Events have moved fast in Pakistan during the last one month. A treason trial hanging fire for over seven years suddenly became alive, and a three-judge bench sentenced general Parvez Musharraf, the former Pakistan president to death for high treason. Award of the death sentence is a somber occasion, but one of the judges Justice Waqar Seth in his dissenting judgment made a strange recommendation. He added that Musharraf, if not brought to Pakistan and dies a natural death abroad, even then his body be brought back to Pakistan and publicly hung in D-Chowk for three days, Newsweek Pakistan has reported.

This would appear to be a comical judgment, and the BBC has reported that the observation and recommendation of the judge have given grist to the mills that this verdict is biased.

The judgment has raised the hackles of the government and the army, which were not keen that the verdict on Musharraf be announced. However, the Chief Justice didn't play ball and directed the special court to continue with the trial in absentia, as Musharraf was in hiding in Dubai. The last reports indicate that he is undergoing treatment in a Dubai hospital.

Reference against Justice Seth

Federal Law Minister Farogh Naseem has announced that the government has decided to file a reference at the Supreme Judicial Council against Justice Seth for his observation at para 66 of the case. The government does have a point as the sentence of death by hanging is carried out only on a living person and not a dead man. Death by hanging is the mode of execution in Pakistan.

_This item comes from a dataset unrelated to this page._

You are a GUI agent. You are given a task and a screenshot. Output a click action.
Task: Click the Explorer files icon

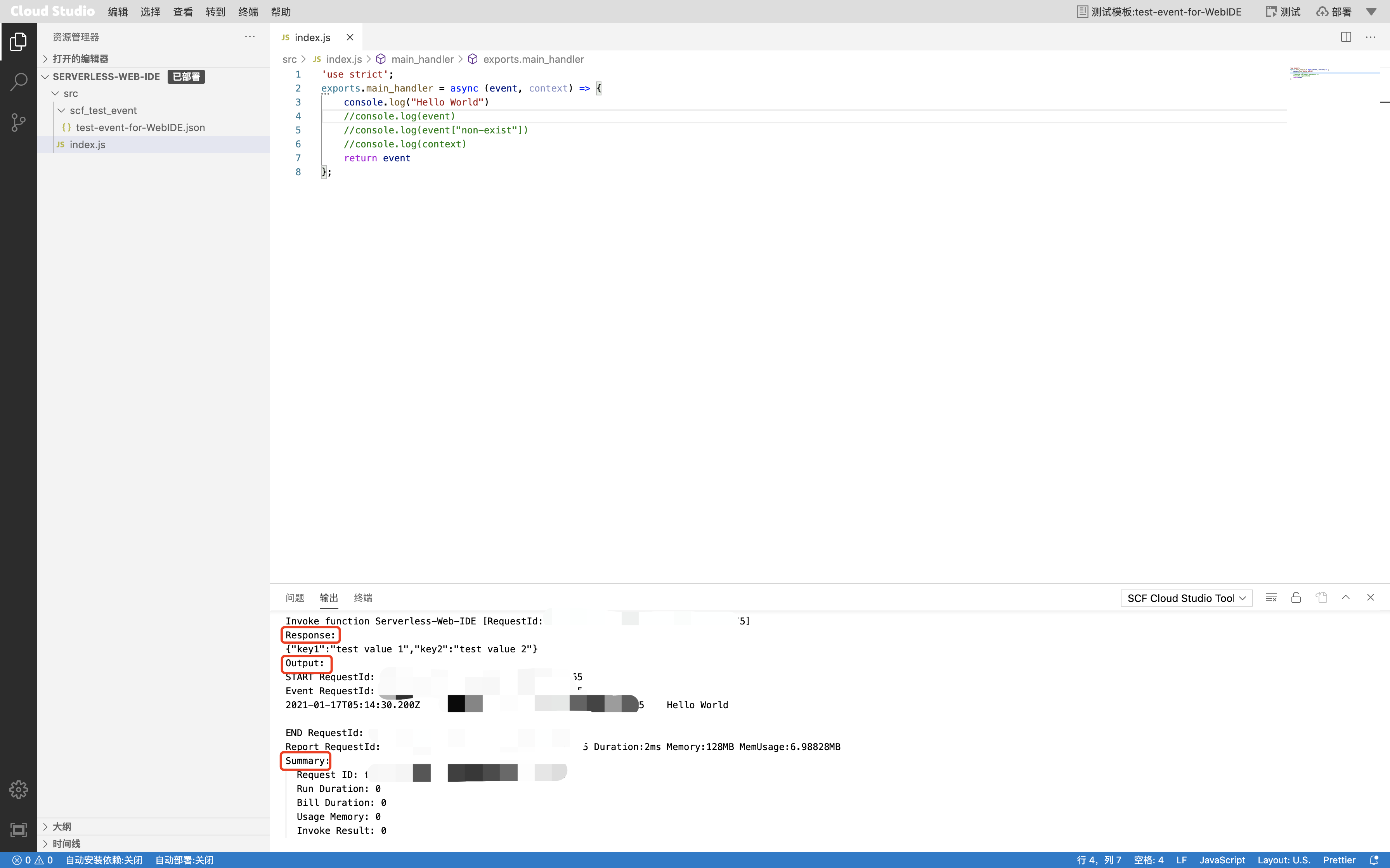coord(18,41)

There has been one case earlier of a Pakistan prime minister being hanged to death. The man hanged was Zulfikar Ali Bhutto, who was hanged after a farcical trial at the behest of General Zia- Ul-Haq, then military dictator of Pakistan in 1979.

The observation of Justice Seth has detracted attention from the verdict. Pakistan has not yet reached the stage of action like the Taliban, who hanged Ex-Afghan President Najib's body for three days, and it was eaten by vultures.

Appeal

The judgment will be appealed, but there is a catch. Pakistan law requires that for an appeal, an accused must be in Pakistan and represent to the court. This will not happen as Musharraf has no intention of coming back. Last time he came he was arrested, but he was able to flee the country on the grounds of getting "treatment" abroad. BBC has reported that the 76-year-old general is undergoing treatment in a hospital in Dubai.

The wheel has turned full circle, and Musharraf is facing something similar to what he had dished out to the earlier prime minister Nawaz Sharif. He had overthrown him in a military coup and got him sentenced to life in prison for high treason.

Perhaps Musharraf will reflect on his earlier actions. In any case, whatever happens, this judgment is a watershed in Pakistan politics as for the first time in 72 years, the Judiciary has asserted itself, and the Pakistan army is in the dock.

Last word

To outsiders, it is inconceivable that the Pakistan Army, whose chief was given a three-year extension recently and had a string of defeats to its credit, still calls the shots. It had lost half the country in the 1971 war with India. This judgment will go a long way in denting the shield of invincibility of the army in Pakistan. It's also an abject lesson that those who ride the tiger are eaten by the tiger.